**PROBLEMS**
A. In the forum thread about poudriere flavors, what search expression did the original poster enter into an external search engine?
B. Reproduce the section of the forum thread about poudriere flavors that begins at the words "## SomePoorBastard (Jun" and stops after the words "was built for.".

**GIVEN PASSAGE**
(begin)
# Can Flavors be used to Avoid Circular Dependencies in Poudriere?



## SomePoorBastard (Jun 19, 2022)

I'm looking at some documentation within poudriere(), to try to find a way to avoid running into circular dependencies while building ports. While reading that documentation, I come across a specific concept which isn't explained clearly in the mandoc: flavors. Searching the forums here didn't turn up anything obvious. The results that were returned led me to suspect that flavors probably correspond to the architecture the port was built for.
However, using an external search engine with the expression `flavors site:freebsd.org` did pop up a nice piece from the Porter's Handbook: https://docs.freebsd.org/en/books/porters-handbook/flavors/



> 7.1. An Introduction to Flavors​Flavors are a way to have multiple variations of a port. The port is built multiple times, with variations.
> For example, a port can have a normal version with many features and quite a few dependencies, and a light "lite" version with only basic features and minimal dependencies.
> Another example could be, a port can have a GTK flavor and a QT flavor, depending on which toolkit it uses.



Has anyone used flavors in a manner to avoid situations like these?

`[00:00:10] Error: Dependency loop detected:
These packages depend on each other: libgd-2.3.3_1,1 libheif-1.12.0.62_1 aom-3.3.0_1 libjxl-0.6.1_5 openexr-3.1.5 py38-breathe-4.33.1 doxygen-1.9.3_1,2 texlive-base-20210325_3
These packages depend on each other: libgd-2.3.3_1,1 libheif-1.12.0.62_1 aom-3.3.0_1 libjxl-0.6.1_5 openexr-3.1.5 py38-breathe-4.33.1 doxygen-1.9.3_1,2 graphviz-2.50.0_2
These packages depend on each other: texlive-base-20210325_3 libgd-2.3.3_1,1 libheif-1.12.0.62_1 aom-3.3.0_1 libjxl-0.6.1_5 openexr-3.1.5 py38-breathe-4.33.1 doxygen-1.9.3_1,2 tex-formats-20210325_1 texlive-texmf-20210325`


----------



## zirias@ (Jun 19, 2022)

Flavors won't help you. They just offer the ability to build multiple (and differently named) packages from the same port, in different configurations. E.g. all the python ports use them, so there are packages for each currently supported python version available. Vim uses them, so you can have e.g. a package with and another without GUI...
(end)
(Word and element location records)
(begin)
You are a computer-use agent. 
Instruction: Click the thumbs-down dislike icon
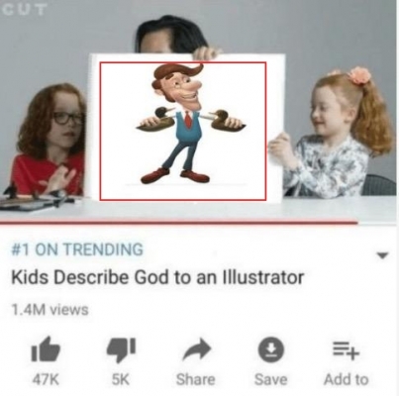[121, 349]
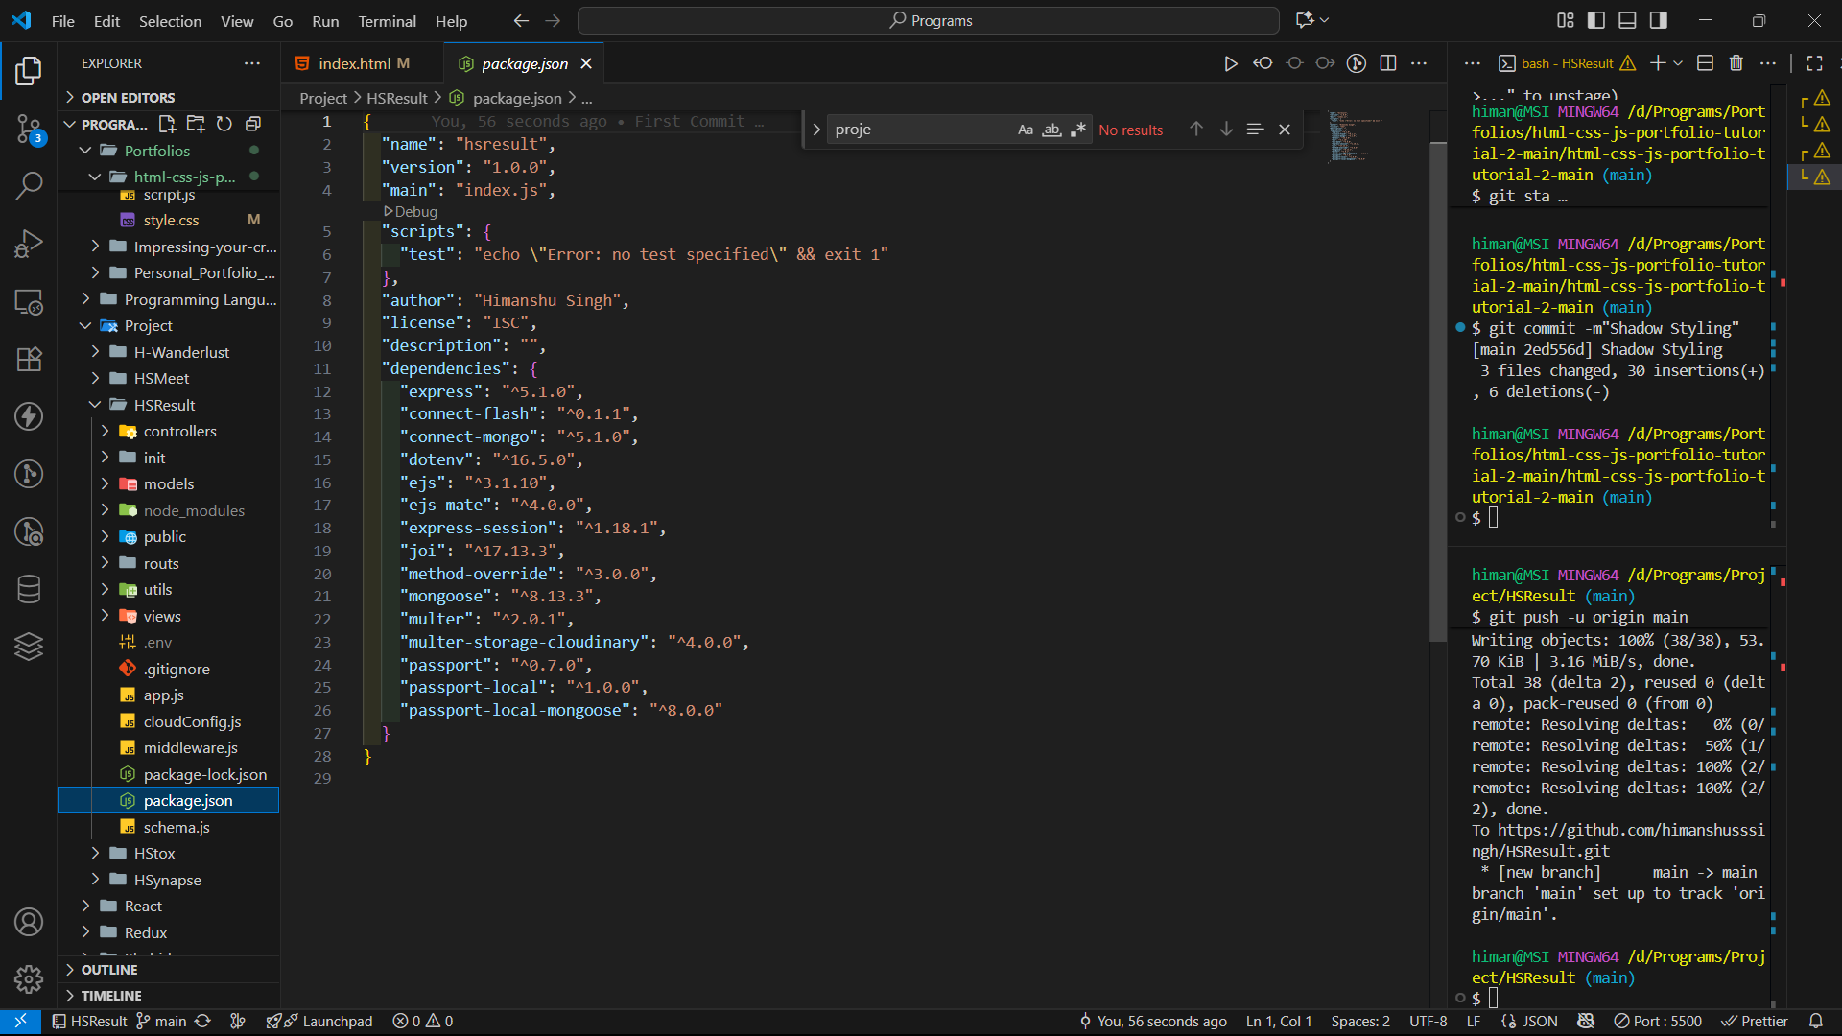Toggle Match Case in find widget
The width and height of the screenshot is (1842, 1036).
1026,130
(end)
(begin)
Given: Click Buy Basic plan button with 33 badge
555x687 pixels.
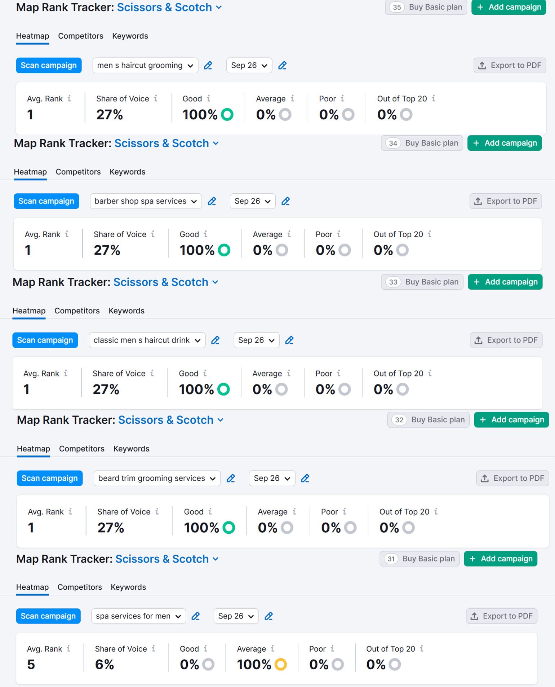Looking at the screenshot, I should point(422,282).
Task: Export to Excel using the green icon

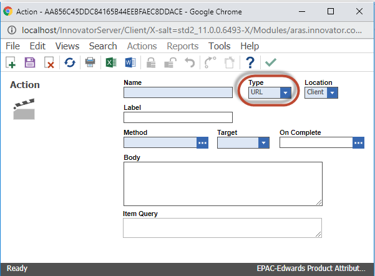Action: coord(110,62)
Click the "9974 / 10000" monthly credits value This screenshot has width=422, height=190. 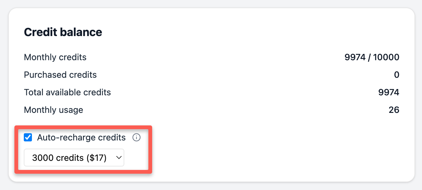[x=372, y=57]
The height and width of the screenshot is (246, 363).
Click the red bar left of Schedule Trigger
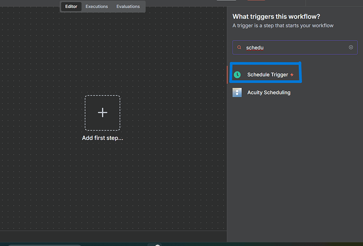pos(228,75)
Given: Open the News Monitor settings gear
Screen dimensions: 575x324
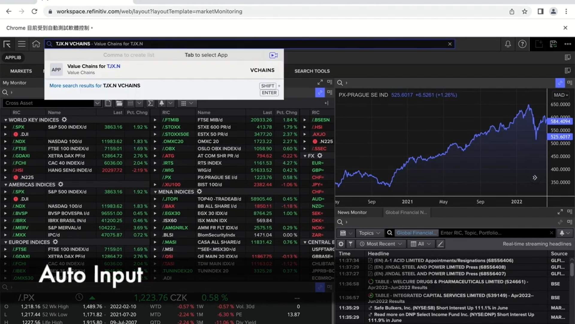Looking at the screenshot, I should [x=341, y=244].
(end)
**ANSWERS PER TASK**
A. flavors site:freebsd.org

B.
## SomePoorBastard (Jun 19, 2022)

I'm looking at some documentation within poudriere(), to try to find a way to avoid running into circular dependencies while building ports. While reading that documentation, I come across a specific concept which isn't explained clearly in the mandoc: flavors. Searching the forums here didn't turn up anything obvious. The results that were returned led me to suspect that flavors probably correspond to the architecture the port was built for.